That said, most inspectors like to see 'normal' pipes sloping towards the outlet.  Put a 'turn of the bubble' on it if you can.

----------


## soundman

The other answer is...... as much fall as you can practicaly get.
If thats all the fall you have....  :Biggrin:

----------


## Iain

If it's likely to build up a retarding basin may be order of the day to save any problems.
Thanks Al, just because I'm 5'2" and 55kg you have to make fun of me :Frown:

----------


## Christopha

In a closed system you don't need *any* fall at all as long as the outlet, whether it is to the street or into a tank is lower than the inlet..... at my beach shack the rainwater discharges into a large fibreglass tank which is approximately 45 metres from the front of house downpipe.... sealed with a 30mm difference in height... Ever seen/used a water level??????

----------


## seanr

You dont need any fall!!!! as long as the gutter is higher than the tank which it is!!! i think by what you are saying . The water will always flow , even the gutter can be dead level . If you fail to clean the gutters doesnt matter what fall you have you will have trouble . So once a month spend 15 mins cleaning them .

----------


## Skew ChiDAMN!!

The main reason for fall is to scour out any detritus.  You don't _need_ fall, but it doesn't take much in the way of sediment to create problems, especially if gal is used in the system somewhere.  And PVC weathers badly, so I don't really want puddles lying around in it. 
Anywhere there are horizontal drains or gutters running over "internal" areas, I want some decent fall.    
Any horizontal runs without easy access, whether above ground or below, I want some decent fall. 
Both to reduce blockages (more shed time) and better get the water away from where it can do damage if something, god forbid, breaks.

----------


## Ivan in Oz

G'Day Ppl,
When we finally do get rain:confused: 
it is usually ALL or nothing :Rolleyes:  
With the Downpoors we get,
I'd like to have some decent fall,
else there is too much 'back-up' and the water will overflow out of the pipework where it SHOULD be going into, to flow away. 
Result :Redface: 
Flooded ceilings and Decks:mad:

----------


## TassieKiwi

> G'Day Ppl,
> When we finally do get rain:confused: 
> it is usually ALL or nothing 
> With the Downpoors we get,
> I'd like to have some decent fall,
> else there is too much 'back-up' and the water will overflow out of the pipework where it SHOULD be going into, to flow away. 
> Result
> Flooded ceilings and Decks:mad:

  Sounds like you need an overflow in the system somewhere to cater for this.

----------


## Christopha

In a "tropical" downpour which we get *all* over Australia no amount of fall will stop your gutters overflowing.... proper design of the building elements will however ensure that wet ceilings or eaves is not a problem.
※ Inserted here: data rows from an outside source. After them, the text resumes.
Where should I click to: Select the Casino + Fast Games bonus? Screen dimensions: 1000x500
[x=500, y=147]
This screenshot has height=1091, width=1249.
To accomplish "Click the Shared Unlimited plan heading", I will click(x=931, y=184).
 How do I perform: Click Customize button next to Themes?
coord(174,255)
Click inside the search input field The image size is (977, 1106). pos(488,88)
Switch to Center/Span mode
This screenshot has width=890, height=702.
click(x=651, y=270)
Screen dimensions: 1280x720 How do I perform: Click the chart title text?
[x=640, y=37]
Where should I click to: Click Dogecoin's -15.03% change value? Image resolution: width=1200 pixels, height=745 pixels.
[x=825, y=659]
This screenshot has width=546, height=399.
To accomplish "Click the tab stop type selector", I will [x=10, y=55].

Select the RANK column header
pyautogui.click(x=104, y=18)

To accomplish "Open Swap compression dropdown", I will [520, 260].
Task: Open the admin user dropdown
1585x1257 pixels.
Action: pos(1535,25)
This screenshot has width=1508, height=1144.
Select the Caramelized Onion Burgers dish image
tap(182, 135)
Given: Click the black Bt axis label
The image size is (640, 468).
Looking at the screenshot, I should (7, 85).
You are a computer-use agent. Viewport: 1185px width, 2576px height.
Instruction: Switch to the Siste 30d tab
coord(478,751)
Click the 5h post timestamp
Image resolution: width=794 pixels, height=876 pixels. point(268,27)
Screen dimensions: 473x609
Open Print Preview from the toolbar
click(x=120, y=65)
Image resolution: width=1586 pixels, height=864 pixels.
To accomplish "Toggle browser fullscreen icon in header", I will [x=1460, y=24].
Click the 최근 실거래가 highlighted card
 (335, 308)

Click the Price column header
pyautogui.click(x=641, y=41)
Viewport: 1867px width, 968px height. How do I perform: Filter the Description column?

Gutters should have a fall just so they aren't continually wet which promotes rust and growth of all sorts. Fitting IPs' so that the sealed system can be accessed easily will keep things easily cleaned, in reactive soils fitting a Storm Plastics telescopic joint will sort out that problem and painting with a good quality exterior acrylic paint will stop any weathering of the PVC. My sealed system which is now over 20 years old has never failed, every so often, usually during a bit of heavy rain I pop an IP and let the system flush itself.

----------


## mudguts

i agree that any fall is good enough....worked a treat for me

----------


## journeyman Mick

> In a "tropical" downpour which we get *all* over Australia .............

  Christopha,
agree with all your other points but I doubt that all of Australia would get downpours of, say, 250mm in 2hrs like you get in a real tropical downpour. 
Mick

----------


## seanr

Doesn't matter if there is no fall , 1:1 or what ever , the water can only escape at the same rate . If your gutter overflows its because the exit point is too small , nothing to do with fall . I thought you guys were Aussies not Kiwis!!!!

----------